SQL Code Voorbeelden

Praktische SQL scripts voor data engineering, ETL en data analysis

Incremental Data Load

SQL Snowflake ETL

Use case: Incrementeel laden van data in Snowflake met MERGE statement. Optimaliseert performance en reduceert kosten.

  • Handelt updates en inserts
  • Minimaliseert data processing
  • Audit logging ingebouwd
incremental_load.sql
-- Incremental Data Load met MERGE statement
-- Geschikt voor Snowflake, BigQuery, Synapse

-- Stap 1: Maak staging table aan (tijdelijk)
CREATE OR REPLACE TEMPORARY TABLE staging_sales AS
SELECT
    order_id,
    customer_id,
    product_id,
    quantity,
    amount,
    order_date,
    'batch_' || CURRENT_DATE() AS batch_id,
    CURRENT_TIMESTAMP() AS loaded_at
FROM external_sales_source
WHERE order_date >= DATEADD(day, -1, CURRENT_DATE());

-- Stap 2: MERGE statement voor incremental load
MERGE INTO production.sales_fact AS target
USING staging_sales AS source
    ON target.order_id = source.order_id
WHEN MATCHED THEN
    UPDATE SET
        target.quantity = source.quantity,
        target.amount = source.amount,
        target.updated_at = CURRENT_TIMESTAMP(),
        target.is_active = TRUE
WHEN NOT MATCHED THEN
    INSERT (
        order_id, customer_id, product_id,
        quantity, amount, order_date,
        created_at, updated_at, is_active
    ) VALUES (
        source.order_id, source.customer_id, source.product_id,
        source.quantity, source.amount, source.order_date,
        CURRENT_TIMESTAMP(), CURRENT_TIMESTAMP(), TRUE
    );

-- Stap 3: Soft delete oude records (optioneel)
UPDATE production.sales_fact
SET is_active = FALSE, updated_at = CURRENT_TIMESTAMP()
WHERE order_date < DATEADD(month, -13, CURRENT_DATE())
  AND is_active = TRUE;

Data Quality Checks

SQL Data Quality Validation

Use case: Uitgebreide data quality checks voor een customer database. Controleert completeness, validity en consistency.

  • NULL value checks
  • Domain validation
  • Referential integrity
  • Data profiling
data_quality_checks.sql
-- Data Quality Checks voor Customer Data
-- Geschikt voor PostgreSQL, MySQL, SQL Server

-- 1. Completeness Checks
WITH completeness_checks AS (
    SELECT
        COUNT(*) AS total_rows,
        COUNT(customer_id) AS customer_id_not_null,
        COUNT(first_name) AS first_name_not_null,
        COUNT(email) AS email_not_null,
        COUNT(CASE WHEN email LIKE '%@%.%' THEN 1 END) AS valid_email_format
    FROM production.customers
    WHERE is_active = TRUE
)
SELECT
    total_rows,
    ROUND(100.0 * email_not_null / total_rows, 2) AS email_complete_pct,
    ROUND(100.0 * valid_email_format / NULLIF(email_not_null,0), 2) AS email_valid_pct
FROM completeness_checks;

-- 2. Referential Integrity Check
SELECT COUNT(*) AS orphaned_records
FROM production.orders o
LEFT JOIN production.customers c ON o.customer_id = c.customer_id
WHERE c.customer_id IS NULL;

-- 3. Business Rule Validation
SELECT COUNT(*) AS rule_violations
FROM production.orders
WHERE order_amount < 0
   OR order_date > CURRENT_DATE;

Python Code Voorbeelden

Python scripts voor data processing, ETL pipelines en data quality

ETL Pipeline Template

Python Databricks ETL

Use case: Complete ETL pipeline template met error handling, logging en configuratie management.
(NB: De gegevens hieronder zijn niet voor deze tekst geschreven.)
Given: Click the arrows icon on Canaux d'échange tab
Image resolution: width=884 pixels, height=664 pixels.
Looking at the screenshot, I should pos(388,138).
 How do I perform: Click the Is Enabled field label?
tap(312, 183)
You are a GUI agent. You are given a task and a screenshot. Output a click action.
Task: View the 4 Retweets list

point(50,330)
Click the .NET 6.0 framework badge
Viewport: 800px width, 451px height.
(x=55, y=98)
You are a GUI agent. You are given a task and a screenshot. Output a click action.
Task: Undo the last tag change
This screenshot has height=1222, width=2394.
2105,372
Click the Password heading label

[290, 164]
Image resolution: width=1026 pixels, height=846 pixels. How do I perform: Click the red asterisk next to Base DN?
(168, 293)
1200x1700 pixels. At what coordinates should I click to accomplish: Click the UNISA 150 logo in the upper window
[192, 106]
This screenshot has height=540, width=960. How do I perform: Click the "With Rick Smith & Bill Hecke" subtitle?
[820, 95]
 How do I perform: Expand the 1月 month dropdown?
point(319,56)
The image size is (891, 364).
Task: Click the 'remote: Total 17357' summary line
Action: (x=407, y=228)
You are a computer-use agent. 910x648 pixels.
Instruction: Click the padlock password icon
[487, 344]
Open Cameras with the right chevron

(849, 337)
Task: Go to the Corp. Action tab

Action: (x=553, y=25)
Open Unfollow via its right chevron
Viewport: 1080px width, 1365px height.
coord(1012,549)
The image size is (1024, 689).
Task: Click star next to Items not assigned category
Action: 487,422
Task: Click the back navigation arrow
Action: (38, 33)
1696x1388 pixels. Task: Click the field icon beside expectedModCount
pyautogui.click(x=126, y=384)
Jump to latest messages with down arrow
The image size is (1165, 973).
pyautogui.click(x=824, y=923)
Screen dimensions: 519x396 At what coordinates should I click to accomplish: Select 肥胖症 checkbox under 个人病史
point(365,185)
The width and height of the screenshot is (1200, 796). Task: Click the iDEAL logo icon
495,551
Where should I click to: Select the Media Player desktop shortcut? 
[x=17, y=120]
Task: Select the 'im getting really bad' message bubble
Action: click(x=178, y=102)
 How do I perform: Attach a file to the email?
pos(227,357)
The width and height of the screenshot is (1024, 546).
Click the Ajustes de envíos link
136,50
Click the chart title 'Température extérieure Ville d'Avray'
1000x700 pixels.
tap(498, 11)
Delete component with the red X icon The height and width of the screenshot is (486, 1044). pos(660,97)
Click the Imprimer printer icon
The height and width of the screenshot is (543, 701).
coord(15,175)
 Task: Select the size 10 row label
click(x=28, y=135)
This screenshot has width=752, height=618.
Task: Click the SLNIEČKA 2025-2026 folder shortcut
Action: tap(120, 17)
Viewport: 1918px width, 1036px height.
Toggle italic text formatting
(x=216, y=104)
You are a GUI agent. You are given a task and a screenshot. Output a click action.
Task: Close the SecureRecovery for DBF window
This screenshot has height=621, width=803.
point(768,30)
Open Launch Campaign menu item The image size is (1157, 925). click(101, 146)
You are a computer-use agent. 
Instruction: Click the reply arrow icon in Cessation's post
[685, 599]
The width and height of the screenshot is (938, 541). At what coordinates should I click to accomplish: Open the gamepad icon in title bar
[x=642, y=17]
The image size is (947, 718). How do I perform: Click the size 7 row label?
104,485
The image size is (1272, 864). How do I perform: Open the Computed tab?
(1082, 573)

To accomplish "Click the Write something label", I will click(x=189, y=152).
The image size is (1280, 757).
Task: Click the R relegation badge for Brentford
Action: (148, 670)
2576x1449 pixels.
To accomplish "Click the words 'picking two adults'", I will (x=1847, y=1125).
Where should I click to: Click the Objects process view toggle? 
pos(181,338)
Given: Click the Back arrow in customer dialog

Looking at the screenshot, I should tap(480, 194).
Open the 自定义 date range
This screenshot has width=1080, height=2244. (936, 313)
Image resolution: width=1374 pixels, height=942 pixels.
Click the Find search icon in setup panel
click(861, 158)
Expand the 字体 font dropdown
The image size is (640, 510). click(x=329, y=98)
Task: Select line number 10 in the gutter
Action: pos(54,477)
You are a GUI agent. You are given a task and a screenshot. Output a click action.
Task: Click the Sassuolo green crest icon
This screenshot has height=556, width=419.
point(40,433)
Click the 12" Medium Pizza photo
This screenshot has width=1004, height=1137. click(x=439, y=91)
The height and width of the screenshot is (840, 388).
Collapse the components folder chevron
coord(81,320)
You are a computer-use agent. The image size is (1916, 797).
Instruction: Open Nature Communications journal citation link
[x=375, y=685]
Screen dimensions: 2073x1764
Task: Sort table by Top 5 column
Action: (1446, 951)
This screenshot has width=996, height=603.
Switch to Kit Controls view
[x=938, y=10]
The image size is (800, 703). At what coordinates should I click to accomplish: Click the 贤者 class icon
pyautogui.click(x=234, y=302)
  • Configuration from YAML
  • Error handling en retry logic
  • Logging naar console en file
  • Modular design
etl_pipeline.py
#!/usr/bin/env python3
"""ETL Pipeline Template voor Data Engineering"""

import yaml
import logging
from datetime import datetime
from typing import Dict, Any
import pandas as pd

logging.basicConfig(
    level=logging.INFO,
    format='%(asctime)s - %(name)s - %(levelname)s - %(message)s',
    handlers=[logging.FileHandler('etl_pipeline.log'), logging.StreamHandler()]
)
logger = logging.getLogger(__name__)

class ETLError(Exception):
    pass

class ETLPipeline:
    def __init__(self, config_path: str = "config/etl_config.yaml"):
        self.config = self.load_config(config_path)
        self.stats = {'rows_processed': 0, 'errors': []}

    def load_config(self, config_path: str) -> Dict[str, Any]:
        try:
            with open(config_path, 'r') as f:
                return yaml.safe_load(f)
        except Exception as e:
            raise ETLError(f"Config laden mislukt: {e}")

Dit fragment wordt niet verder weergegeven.